#### Pixel coordinate grounding data
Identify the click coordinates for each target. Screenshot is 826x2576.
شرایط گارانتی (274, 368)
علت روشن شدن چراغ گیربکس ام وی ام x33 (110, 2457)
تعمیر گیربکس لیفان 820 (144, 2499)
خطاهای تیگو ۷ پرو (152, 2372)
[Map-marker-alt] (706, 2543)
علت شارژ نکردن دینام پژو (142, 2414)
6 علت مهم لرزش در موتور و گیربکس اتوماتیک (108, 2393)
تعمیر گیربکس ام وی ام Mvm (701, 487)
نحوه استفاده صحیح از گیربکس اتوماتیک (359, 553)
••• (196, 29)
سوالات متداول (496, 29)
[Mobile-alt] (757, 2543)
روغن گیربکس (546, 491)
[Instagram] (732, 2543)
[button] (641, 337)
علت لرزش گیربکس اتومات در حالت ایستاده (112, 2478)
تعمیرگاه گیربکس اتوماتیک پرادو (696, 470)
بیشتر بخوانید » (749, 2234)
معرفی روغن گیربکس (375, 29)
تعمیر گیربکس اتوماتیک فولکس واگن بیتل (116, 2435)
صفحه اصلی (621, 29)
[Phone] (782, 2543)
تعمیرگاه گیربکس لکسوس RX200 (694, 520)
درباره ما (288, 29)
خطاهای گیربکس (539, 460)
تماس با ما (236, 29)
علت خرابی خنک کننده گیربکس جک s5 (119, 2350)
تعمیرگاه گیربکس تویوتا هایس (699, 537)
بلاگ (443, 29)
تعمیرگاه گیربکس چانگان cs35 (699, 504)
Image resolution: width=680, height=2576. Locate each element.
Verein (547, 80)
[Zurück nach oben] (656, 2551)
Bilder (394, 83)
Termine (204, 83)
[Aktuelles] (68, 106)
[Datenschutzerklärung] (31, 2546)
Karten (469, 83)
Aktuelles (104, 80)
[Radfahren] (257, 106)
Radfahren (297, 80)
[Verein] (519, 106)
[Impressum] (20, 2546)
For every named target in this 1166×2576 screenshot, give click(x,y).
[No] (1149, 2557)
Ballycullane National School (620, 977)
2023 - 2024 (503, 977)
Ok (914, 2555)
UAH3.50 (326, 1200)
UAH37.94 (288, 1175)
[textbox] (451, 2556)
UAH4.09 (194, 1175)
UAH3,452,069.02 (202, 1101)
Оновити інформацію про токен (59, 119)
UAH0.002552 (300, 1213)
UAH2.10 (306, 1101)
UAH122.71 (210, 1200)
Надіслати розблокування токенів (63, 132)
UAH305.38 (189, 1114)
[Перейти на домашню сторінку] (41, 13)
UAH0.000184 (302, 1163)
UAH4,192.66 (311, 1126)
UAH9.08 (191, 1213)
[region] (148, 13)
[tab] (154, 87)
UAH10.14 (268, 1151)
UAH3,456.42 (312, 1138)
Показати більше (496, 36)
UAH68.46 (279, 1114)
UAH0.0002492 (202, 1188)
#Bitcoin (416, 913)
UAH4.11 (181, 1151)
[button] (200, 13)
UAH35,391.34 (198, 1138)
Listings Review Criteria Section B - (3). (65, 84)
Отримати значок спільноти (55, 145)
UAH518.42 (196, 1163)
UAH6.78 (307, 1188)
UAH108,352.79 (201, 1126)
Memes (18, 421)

#### WORK INSTRUCTIONS
Write down exactly the span of lines above from the one containing "[Phone] (782, 2543)" to the one containing "تعمیرگاه گیربکس چانگان cs35 (699, 504)", both ends included.

#### REPLY TO THE TASK
[Phone] (782, 2543)
تعمیرگاه گیربکس لکسوس RX200 (694, 520)
درباره ما (288, 29)
خطاهای گیربکس (539, 460)
تماس با ما (236, 29)
علت خرابی خنک کننده گیربکس جک s5 (119, 2350)
تعمیرگاه گیربکس تویوتا هایس (699, 537)
بلاگ (443, 29)
تعمیرگاه گیربکس چانگان cs35 (699, 504)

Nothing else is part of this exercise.